Given the substantial reputational damage that cyber incidents can cause, it’s not surprising that awareness of and appetite for MDR services has grown over the past 12 months. Gartner’s latest Market Guide for Managed Detection and Response Services (August 2020), revealed a 44 per cent growth in end users’ enquiries around MDR services.

While these services are important for organisations that lack time or resources to expand their capabilities, or are unfamiliar with the specific threats active in the current threat landscape, they cannot be a replacement for having strong security monitoring and incident response measures in place. It’s pointless being able to identify the threat more quickly if you cannot then limit its impact on the business!

Threat containment is therefore crucial in responding to an attack, and ultimately mitigating risk.
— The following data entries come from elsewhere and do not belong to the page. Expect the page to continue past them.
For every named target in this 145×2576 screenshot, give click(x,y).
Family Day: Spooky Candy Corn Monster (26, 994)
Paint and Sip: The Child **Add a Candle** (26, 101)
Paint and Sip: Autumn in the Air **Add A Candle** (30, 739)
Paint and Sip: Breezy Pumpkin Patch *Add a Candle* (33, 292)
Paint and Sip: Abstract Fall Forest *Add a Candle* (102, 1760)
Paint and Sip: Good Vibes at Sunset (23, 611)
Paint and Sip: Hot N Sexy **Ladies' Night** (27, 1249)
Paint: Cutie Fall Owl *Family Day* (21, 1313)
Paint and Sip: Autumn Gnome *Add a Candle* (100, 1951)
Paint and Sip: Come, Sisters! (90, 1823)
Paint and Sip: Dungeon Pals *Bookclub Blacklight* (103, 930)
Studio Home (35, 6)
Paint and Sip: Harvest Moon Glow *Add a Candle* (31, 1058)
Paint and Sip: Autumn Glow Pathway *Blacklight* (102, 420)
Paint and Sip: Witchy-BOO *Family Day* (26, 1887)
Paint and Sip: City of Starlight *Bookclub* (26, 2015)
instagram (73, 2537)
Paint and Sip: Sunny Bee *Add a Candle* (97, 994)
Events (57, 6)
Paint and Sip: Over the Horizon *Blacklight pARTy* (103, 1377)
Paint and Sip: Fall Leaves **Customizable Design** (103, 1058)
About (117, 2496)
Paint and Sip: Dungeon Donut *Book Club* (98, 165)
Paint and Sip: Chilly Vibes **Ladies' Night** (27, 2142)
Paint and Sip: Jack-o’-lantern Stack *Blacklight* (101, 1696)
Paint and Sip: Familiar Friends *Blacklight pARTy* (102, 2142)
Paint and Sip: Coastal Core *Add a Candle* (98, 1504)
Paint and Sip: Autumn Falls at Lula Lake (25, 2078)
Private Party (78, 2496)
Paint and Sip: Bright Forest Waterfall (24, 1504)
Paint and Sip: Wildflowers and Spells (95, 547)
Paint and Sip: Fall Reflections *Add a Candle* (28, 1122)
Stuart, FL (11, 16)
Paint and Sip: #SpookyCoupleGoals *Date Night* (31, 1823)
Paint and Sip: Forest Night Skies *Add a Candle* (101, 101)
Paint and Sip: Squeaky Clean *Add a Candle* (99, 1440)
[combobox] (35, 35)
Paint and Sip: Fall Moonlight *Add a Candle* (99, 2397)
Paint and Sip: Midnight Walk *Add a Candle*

Traditionally this is the responsibility of the customer, but at Adarma we continue to invest in maturing all our services to add the greatest value to our clients.

By immersing ourselves in our customers’ businesses and technologies, we are able to create bespoke and fully automated threat containment structures, tailored to reduce the time to detect, contain, and respond to any attacks when compared to more traditional MSSP approaches.

By moving from the a simpler position of “detect and escalate” to “detect, contain, and respond”, we now help our customers establish lasting structures, processes and defensive actions, proactively safeguarding their most valuable assets when – not if – they fall victim to an attack.